• [Problem requirements]: Retype the data exactly, leaving nothing out.

───── Data for the task

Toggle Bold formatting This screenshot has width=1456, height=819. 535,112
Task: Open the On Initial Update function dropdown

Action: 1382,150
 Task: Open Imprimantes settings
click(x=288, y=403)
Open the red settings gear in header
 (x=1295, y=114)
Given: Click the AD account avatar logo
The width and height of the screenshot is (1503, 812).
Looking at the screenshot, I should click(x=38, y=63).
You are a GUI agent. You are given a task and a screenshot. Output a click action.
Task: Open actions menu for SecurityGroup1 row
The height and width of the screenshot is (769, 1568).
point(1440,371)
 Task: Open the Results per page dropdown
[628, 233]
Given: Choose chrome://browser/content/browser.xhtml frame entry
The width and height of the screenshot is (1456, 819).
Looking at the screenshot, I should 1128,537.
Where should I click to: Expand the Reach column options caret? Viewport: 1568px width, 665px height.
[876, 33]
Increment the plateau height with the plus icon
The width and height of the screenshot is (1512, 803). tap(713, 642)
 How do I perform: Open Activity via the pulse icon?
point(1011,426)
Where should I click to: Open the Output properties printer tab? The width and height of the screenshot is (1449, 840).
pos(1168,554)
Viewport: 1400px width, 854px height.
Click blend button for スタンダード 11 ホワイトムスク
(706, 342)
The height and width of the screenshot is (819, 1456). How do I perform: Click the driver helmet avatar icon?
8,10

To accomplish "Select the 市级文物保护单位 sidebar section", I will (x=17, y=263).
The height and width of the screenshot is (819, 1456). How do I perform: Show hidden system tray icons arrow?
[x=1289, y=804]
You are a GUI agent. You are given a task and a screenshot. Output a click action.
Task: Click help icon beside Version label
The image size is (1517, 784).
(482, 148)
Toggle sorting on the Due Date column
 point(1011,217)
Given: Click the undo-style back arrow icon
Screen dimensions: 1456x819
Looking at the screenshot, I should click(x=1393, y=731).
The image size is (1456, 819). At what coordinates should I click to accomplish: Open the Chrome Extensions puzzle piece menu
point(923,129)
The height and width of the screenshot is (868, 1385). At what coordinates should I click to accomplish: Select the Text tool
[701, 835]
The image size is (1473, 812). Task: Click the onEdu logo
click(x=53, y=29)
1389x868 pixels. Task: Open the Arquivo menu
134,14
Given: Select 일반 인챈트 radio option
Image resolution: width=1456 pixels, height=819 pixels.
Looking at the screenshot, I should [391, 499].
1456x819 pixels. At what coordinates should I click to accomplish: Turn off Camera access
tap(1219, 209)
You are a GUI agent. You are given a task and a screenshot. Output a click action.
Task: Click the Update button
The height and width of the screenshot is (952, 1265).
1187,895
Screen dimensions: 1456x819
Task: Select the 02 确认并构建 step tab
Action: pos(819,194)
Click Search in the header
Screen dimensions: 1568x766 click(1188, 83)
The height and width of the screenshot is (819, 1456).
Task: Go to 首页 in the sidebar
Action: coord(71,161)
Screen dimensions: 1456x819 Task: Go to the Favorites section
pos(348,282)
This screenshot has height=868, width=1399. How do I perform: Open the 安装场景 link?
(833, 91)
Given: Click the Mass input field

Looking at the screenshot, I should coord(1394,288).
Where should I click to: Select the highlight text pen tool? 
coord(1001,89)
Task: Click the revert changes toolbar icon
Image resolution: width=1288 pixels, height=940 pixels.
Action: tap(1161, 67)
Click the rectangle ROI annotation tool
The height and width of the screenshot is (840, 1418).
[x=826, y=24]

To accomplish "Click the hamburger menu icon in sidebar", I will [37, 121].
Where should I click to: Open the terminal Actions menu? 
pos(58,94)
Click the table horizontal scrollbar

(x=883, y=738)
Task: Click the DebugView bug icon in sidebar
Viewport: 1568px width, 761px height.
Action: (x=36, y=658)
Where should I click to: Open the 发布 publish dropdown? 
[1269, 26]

──────────

• [Your response]:
Toggle Bold formatting This screenshot has width=1456, height=819. 535,112
Task: Open the On Initial Update function dropdown

Action: 1382,150
 Task: Open Imprimantes settings
click(x=288, y=403)
Open the red settings gear in header
 (x=1295, y=114)
Given: Click the AD account avatar logo
The width and height of the screenshot is (1503, 812).
Looking at the screenshot, I should click(x=38, y=63).
You are a GUI agent. You are given a task and a screenshot. Output a click action.
Task: Open actions menu for SecurityGroup1 row
The height and width of the screenshot is (769, 1568).
point(1440,371)
 Task: Open the Results per page dropdown
[628, 233]
Given: Choose chrome://browser/content/browser.xhtml frame entry
The width and height of the screenshot is (1456, 819).
Looking at the screenshot, I should 1128,537.
Where should I click to: Expand the Reach column options caret? Viewport: 1568px width, 665px height.
[876, 33]
Increment the plateau height with the plus icon
The width and height of the screenshot is (1512, 803). tap(713, 642)
 How do I perform: Open Activity via the pulse icon?
point(1011,426)
Where should I click to: Open the Output properties printer tab? The width and height of the screenshot is (1449, 840).
pos(1168,554)
Viewport: 1400px width, 854px height.
Click blend button for スタンダード 11 ホワイトムスク
(706, 342)
The height and width of the screenshot is (819, 1456). How do I perform: Click the driver helmet avatar icon?
8,10

To accomplish "Select the 市级文物保护单位 sidebar section", I will (x=17, y=263).
The height and width of the screenshot is (819, 1456). How do I perform: Show hidden system tray icons arrow?
[x=1289, y=804]
You are a GUI agent. You are given a task and a screenshot. Output a click action.
Task: Click help icon beside Version label
The image size is (1517, 784).
(482, 148)
Toggle sorting on the Due Date column
 point(1011,217)
Given: Click the undo-style back arrow icon
Screen dimensions: 1456x819
Looking at the screenshot, I should click(x=1393, y=731).
The image size is (1456, 819). At what coordinates should I click to accomplish: Open the Chrome Extensions puzzle piece menu
point(923,129)
The height and width of the screenshot is (868, 1385). At what coordinates should I click to accomplish: Select the Text tool
[701, 835]
The image size is (1473, 812). Task: Click the onEdu logo
click(x=53, y=29)
1389x868 pixels. Task: Open the Arquivo menu
134,14
Given: Select 일반 인챈트 radio option
Image resolution: width=1456 pixels, height=819 pixels.
Looking at the screenshot, I should [391, 499].
1456x819 pixels. At what coordinates should I click to accomplish: Turn off Camera access
tap(1219, 209)
You are a GUI agent. You are given a task and a screenshot. Output a click action.
Task: Click the Update button
The height and width of the screenshot is (952, 1265).
1187,895
Screen dimensions: 1456x819
Task: Select the 02 确认并构建 step tab
Action: pos(819,194)
Click Search in the header
Screen dimensions: 1568x766 click(1188, 83)
The height and width of the screenshot is (819, 1456).
Task: Go to 首页 in the sidebar
Action: coord(71,161)
Screen dimensions: 1456x819 Task: Go to the Favorites section
pos(348,282)
This screenshot has height=868, width=1399. How do I perform: Open the 安装场景 link?
(833, 91)
Given: Click the Mass input field

Looking at the screenshot, I should coord(1394,288).
Where should I click to: Select the highlight text pen tool? 
coord(1001,89)
Task: Click the revert changes toolbar icon
Image resolution: width=1288 pixels, height=940 pixels.
Action: tap(1161, 67)
Click the rectangle ROI annotation tool
The height and width of the screenshot is (840, 1418).
[x=826, y=24]

To accomplish "Click the hamburger menu icon in sidebar", I will [37, 121].
Where should I click to: Open the terminal Actions menu? 
pos(58,94)
Click the table horizontal scrollbar

(x=883, y=738)
Task: Click the DebugView bug icon in sidebar
Viewport: 1568px width, 761px height.
Action: (x=36, y=658)
Where should I click to: Open the 发布 publish dropdown? 
[1269, 26]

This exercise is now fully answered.